Din ve dini değerler ne olursa olsun inanan insanlar için ciddidir. Fakat bir devlet için ciddilik kendi otoritesine tehdide göredir. Halkı kin ve düşmanlığa sevk , halk arasında kamu barışını bozacak , çatışma veya gerginlik çıkması riski barındıran devletin güvenlik ve asayiş otoritesini sarsan bir hadisedir. Bu denli devlet açısından ciddi görülecek bir dini değerlere hakaret suçu ülkemiz sosyolojisinde nadir işlenebilir.Bu suçlar genelde ülkede iki ayrı din mensubu , iki ayrı mezhep mensubu olup aralarında siyasi ,sosyal gerginlikler bulunan toplumlarda sık rastlanır.Bu madde metni bu haliyle durabilir fakat ülkemizde yaşanan yaygın sorunu bu madde çözmüyor.

2.fıkra halkın bir kesimini din ve mezhep farkından aşağılaması gerekiyor , şimdi kişinin aşağılama söz veya fiilinden halkın bir kesimini farklılıktan dolayı aşağılamayı kastetmesi gerekiyor. Şimdi buda ağır bir şart kanaatimce çünkü yine insanları yaralayan dini hakaret ve aşağılamalar bu kategoride değil ilk fıkradaki suçun hafif versiyonu ve yine örnek vermek gerekirse o dinin peygamberine ahlaksız fiil isnadında bulunmak falan bu kategoride olamayacaktır.

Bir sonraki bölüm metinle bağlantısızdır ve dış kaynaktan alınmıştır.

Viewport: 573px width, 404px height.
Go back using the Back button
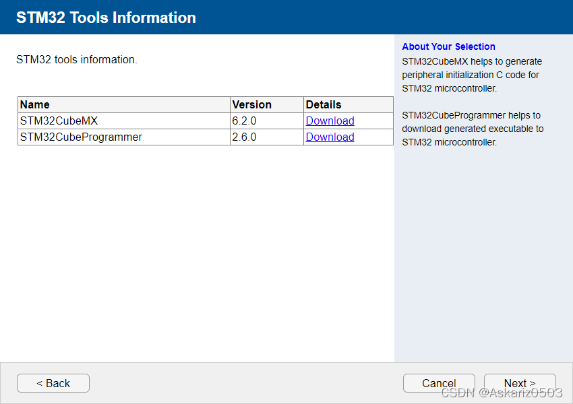tap(53, 382)
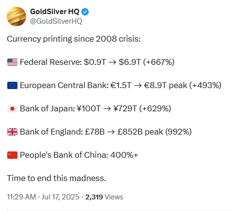This screenshot has height=211, width=237.
Task: Click "Currency printing since 2008 crisis" text
Action: click(74, 39)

3.fıkraya gelelim , halkın bir kesiminin belirlediği dini değerleri alenen aşağılayan kişi , fiilin kamu barışını bozmaya elverişli olması halinde cezalandırılıyor.Şimdi bu denilebilir ki dini değerlere hakaret kapsamı bu fıkradır ,  evet fakat buda yine suç bir şarta bağlanmıştır kamu barışını bozmaya elverişlilik şartı aramaktadır.TCK 216.maddesi yeterli değildir.

TCK’da başka bir takım suç düzenlemelerine bakalım sonra bu konuya bir daha döneceğim.

Devletin egemenlik alametlerini aşağılama Madde 300- (1) Türk Bayrağını yırtarak, yakarak veya sair surette ve alenen aşağılayan kişi, bir yıldan üç yıla kadar hapis cezası ile cezalandırılır. Bu hüküm, Anayasada belirlenen beyaz ay yıldızlı al bayrak özelliklerini taşıyan ve Türkiye Cumhuriyeti Devletinin egemenlik alameti olarak kullanılan her türlü işaret hakkında uygulanır. (2) İstiklal Marşını alenen aşağılayan kişi, altı aydan iki yıla kadar hapis cezası ile cezalandırılır. (3) Bu maddede tanımlanan suçların yabancı bir ülkede bir Türk vatandaşı tarafından işlenmesi halinde, verilecek ceza üçte bir oranında artırılır.

Türk Milletini, Türkiye Cumhuriyeti Devletini, Devletin kurum ve organlarını aşağılama (1) Madde 301-  (1) Türk Milletini, Türkiye Cumhuriyeti Devletini, Türkiye Büyük Millet Meclisini, Türkiye Cumhuriyeti Hükümetini ve Devletin yargı organlarını alenen aşağılayan kişi, altı aydan iki yıla kadar hapis cezası ile cezalandırılır. (2) Devletin askerî veya emniyet teşkilatını alenen aşağılayan kişi, birinci fıkra hükmüne göre cezalandırılır. (3) Eleştiri amacıyla yapılan düşünce açıklamaları suç oluşturmaz. (4) Bu suçtan dolayı soruşturma yapılması, Adalet Bakanının iznine bağlıdır.

DİKKATİNİZİ ÇEKEN NEDİR ? FİİLİN KAMU BARIŞINI BOZMAYA ELVERİŞLİ OLMASI ARANMIYOR 

O zaman yapılacak olan şudur TCK 216.madde 1 .ve 2. Fıkra olduğu gibi kalsın , 3.fıkra ilga edilerek müstakil bir madde haline getirilerek , şöyle düzenlenebilir.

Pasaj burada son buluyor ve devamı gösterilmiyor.